-- WORK TO BE COMPLETED --
Reproduce the records below, substituting "control" for each occurrence of "button" and keeping everything else the same.

━━━ ENTRIES ━━━

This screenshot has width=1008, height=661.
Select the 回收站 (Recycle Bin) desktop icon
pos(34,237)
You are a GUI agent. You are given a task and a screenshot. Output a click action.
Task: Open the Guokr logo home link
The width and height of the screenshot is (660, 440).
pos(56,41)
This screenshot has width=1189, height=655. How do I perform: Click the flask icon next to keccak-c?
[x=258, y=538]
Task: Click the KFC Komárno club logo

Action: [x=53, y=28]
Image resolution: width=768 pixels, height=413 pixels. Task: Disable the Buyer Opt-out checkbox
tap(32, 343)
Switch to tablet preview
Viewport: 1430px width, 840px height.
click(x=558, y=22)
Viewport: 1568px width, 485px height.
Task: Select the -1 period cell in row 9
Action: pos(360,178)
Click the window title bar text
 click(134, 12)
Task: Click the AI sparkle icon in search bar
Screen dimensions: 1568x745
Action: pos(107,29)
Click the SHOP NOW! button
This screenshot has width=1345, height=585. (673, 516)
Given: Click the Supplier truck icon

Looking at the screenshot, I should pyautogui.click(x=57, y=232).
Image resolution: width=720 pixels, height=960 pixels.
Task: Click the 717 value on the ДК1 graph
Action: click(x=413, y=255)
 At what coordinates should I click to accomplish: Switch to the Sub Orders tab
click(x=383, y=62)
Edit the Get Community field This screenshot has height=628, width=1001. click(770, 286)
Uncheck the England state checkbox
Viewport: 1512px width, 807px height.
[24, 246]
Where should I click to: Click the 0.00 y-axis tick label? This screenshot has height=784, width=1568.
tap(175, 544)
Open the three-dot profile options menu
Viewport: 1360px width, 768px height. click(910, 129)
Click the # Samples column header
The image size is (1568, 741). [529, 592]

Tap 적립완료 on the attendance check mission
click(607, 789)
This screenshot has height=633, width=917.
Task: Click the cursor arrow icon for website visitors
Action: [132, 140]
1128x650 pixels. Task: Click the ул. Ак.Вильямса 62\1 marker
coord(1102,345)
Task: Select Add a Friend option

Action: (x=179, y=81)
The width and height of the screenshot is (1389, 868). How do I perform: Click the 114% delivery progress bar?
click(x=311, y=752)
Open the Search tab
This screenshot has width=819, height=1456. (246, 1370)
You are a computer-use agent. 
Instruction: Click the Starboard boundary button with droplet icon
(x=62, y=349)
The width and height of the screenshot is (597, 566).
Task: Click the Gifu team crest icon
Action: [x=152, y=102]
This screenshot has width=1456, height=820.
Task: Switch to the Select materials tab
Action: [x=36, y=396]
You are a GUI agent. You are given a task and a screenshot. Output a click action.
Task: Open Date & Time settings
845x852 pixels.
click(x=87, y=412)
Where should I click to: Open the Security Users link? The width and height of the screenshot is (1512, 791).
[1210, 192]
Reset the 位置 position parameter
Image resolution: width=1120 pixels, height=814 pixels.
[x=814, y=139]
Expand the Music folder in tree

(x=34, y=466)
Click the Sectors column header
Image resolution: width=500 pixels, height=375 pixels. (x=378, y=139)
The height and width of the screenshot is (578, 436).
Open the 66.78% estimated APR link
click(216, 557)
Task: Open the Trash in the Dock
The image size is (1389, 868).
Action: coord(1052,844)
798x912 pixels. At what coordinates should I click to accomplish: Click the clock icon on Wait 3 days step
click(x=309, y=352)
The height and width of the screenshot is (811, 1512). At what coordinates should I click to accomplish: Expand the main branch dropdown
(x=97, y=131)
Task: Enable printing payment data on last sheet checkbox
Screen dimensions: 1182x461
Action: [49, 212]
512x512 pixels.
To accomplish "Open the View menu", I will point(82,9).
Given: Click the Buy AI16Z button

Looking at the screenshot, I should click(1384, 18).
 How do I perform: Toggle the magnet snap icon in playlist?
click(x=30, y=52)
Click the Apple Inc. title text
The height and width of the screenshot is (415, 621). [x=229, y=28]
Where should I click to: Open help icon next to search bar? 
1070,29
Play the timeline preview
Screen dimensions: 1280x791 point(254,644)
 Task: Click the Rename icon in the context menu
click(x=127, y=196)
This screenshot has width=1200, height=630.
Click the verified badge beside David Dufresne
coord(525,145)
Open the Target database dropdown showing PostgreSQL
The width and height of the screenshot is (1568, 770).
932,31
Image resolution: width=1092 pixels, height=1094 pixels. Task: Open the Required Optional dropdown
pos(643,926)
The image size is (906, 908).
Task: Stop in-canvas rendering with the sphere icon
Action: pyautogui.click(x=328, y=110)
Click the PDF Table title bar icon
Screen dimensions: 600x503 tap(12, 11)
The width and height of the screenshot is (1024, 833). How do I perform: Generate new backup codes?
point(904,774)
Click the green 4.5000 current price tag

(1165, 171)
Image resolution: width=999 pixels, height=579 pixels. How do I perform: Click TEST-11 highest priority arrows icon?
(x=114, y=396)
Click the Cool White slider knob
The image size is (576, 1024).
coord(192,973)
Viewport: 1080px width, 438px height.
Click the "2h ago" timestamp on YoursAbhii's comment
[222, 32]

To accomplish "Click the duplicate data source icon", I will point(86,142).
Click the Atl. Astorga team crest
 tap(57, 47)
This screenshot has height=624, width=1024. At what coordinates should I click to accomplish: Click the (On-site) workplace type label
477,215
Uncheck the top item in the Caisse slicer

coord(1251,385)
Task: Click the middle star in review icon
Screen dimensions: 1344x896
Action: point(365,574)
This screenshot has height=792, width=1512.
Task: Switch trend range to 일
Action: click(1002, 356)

━━━

-- TASK SOLUTION --
This screenshot has width=1008, height=661.
Select the 回收站 (Recycle Bin) desktop icon
pos(34,237)
You are a GUI agent. You are given a task and a screenshot. Output a click action.
Task: Open the Guokr logo home link
The width and height of the screenshot is (660, 440).
pos(56,41)
This screenshot has width=1189, height=655. How do I perform: Click the flask icon next to keccak-c?
[x=258, y=538]
Task: Click the KFC Komárno club logo

Action: [x=53, y=28]
Image resolution: width=768 pixels, height=413 pixels. Task: Disable the Buyer Opt-out checkbox
tap(32, 343)
Switch to tablet preview
Viewport: 1430px width, 840px height.
click(x=558, y=22)
Viewport: 1568px width, 485px height.
Task: Select the -1 period cell in row 9
Action: pos(360,178)
Click the window title bar text
 click(134, 12)
Task: Click the AI sparkle icon in search bar
Screen dimensions: 1568x745
Action: pos(107,29)
Click the SHOP NOW! control
This screenshot has width=1345, height=585. (673, 516)
Given: Click the Supplier truck icon

Looking at the screenshot, I should pyautogui.click(x=57, y=232).
Image resolution: width=720 pixels, height=960 pixels.
Task: Click the 717 value on the ДК1 graph
Action: click(x=413, y=255)
 At what coordinates should I click to accomplish: Switch to the Sub Orders tab
click(x=383, y=62)
Edit the Get Community field This screenshot has height=628, width=1001. click(770, 286)
Uncheck the England state checkbox
Viewport: 1512px width, 807px height.
[24, 246]
Where should I click to: Click the 0.00 y-axis tick label? This screenshot has height=784, width=1568.
tap(175, 544)
Open the three-dot profile options menu
Viewport: 1360px width, 768px height. click(910, 129)
Click the # Samples column header
The image size is (1568, 741). [529, 592]

Tap 적립완료 on the attendance check mission
click(607, 789)
This screenshot has height=633, width=917.
Task: Click the cursor arrow icon for website visitors
Action: [132, 140]
1128x650 pixels. Task: Click the ул. Ак.Вильямса 62\1 marker
coord(1102,345)
Task: Select Add a Friend option

Action: (x=179, y=81)
The width and height of the screenshot is (1389, 868). How do I perform: Click the 114% delivery progress bar?
click(x=311, y=752)
Open the Search tab
This screenshot has width=819, height=1456. (246, 1370)
You are a computer-use agent. 
Instruction: Click the Starboard boundary control with droplet icon
(x=62, y=349)
The width and height of the screenshot is (597, 566).
Task: Click the Gifu team crest icon
Action: [x=152, y=102]
This screenshot has width=1456, height=820.
Task: Switch to the Select materials tab
Action: [x=36, y=396]
You are a GUI agent. You are given a task and a screenshot. Output a click action.
Task: Open Date & Time settings
845x852 pixels.
click(x=87, y=412)
Where should I click to: Open the Security Users link? The width and height of the screenshot is (1512, 791).
[1210, 192]
Reset the 位置 position parameter
Image resolution: width=1120 pixels, height=814 pixels.
[x=814, y=139]
Expand the Music folder in tree

(x=34, y=466)
Click the Sectors column header
Image resolution: width=500 pixels, height=375 pixels. (x=378, y=139)
The height and width of the screenshot is (578, 436).
Open the 66.78% estimated APR link
click(216, 557)
Task: Open the Trash in the Dock
The image size is (1389, 868).
Action: coord(1052,844)
798x912 pixels. At what coordinates should I click to accomplish: Click the clock icon on Wait 3 days step
click(x=309, y=352)
The height and width of the screenshot is (811, 1512). At what coordinates should I click to accomplish: Expand the main branch dropdown
(x=97, y=131)
Task: Enable printing payment data on last sheet checkbox
Screen dimensions: 1182x461
Action: [49, 212]
512x512 pixels.
To accomplish "Open the View menu", I will point(82,9).
Given: Click the Buy AI16Z control

Looking at the screenshot, I should click(1384, 18).
 How do I perform: Toggle the magnet snap icon in playlist?
click(x=30, y=52)
Click the Apple Inc. title text
The height and width of the screenshot is (415, 621). [x=229, y=28]
Where should I click to: Open help icon next to search bar? 
1070,29
Play the timeline preview
Screen dimensions: 1280x791 point(254,644)
 Task: Click the Rename icon in the context menu
click(x=127, y=196)
This screenshot has width=1200, height=630.
Click the verified badge beside David Dufresne
coord(525,145)
Open the Target database dropdown showing PostgreSQL
The width and height of the screenshot is (1568, 770).
932,31
Image resolution: width=1092 pixels, height=1094 pixels. Task: Open the Required Optional dropdown
pos(643,926)
The image size is (906, 908).
Task: Stop in-canvas rendering with the sphere icon
Action: pyautogui.click(x=328, y=110)
Click the PDF Table title bar icon
Screen dimensions: 600x503 tap(12, 11)
The width and height of the screenshot is (1024, 833). How do I perform: Generate new backup codes?
point(904,774)
Click the green 4.5000 current price tag

(1165, 171)
Image resolution: width=999 pixels, height=579 pixels. How do I perform: Click TEST-11 highest priority arrows icon?
(x=114, y=396)
Click the Cool White slider knob
The image size is (576, 1024).
coord(192,973)
Viewport: 1080px width, 438px height.
Click the "2h ago" timestamp on YoursAbhii's comment
[222, 32]

To accomplish "Click the duplicate data source icon", I will point(86,142).
Click the Atl. Astorga team crest
 tap(57, 47)
This screenshot has height=624, width=1024. At what coordinates should I click to accomplish: Click the (On-site) workplace type label
477,215
Uncheck the top item in the Caisse slicer

coord(1251,385)
Task: Click the middle star in review icon
Screen dimensions: 1344x896
Action: point(365,574)
This screenshot has height=792, width=1512.
Task: Switch trend range to 일
Action: click(1002, 356)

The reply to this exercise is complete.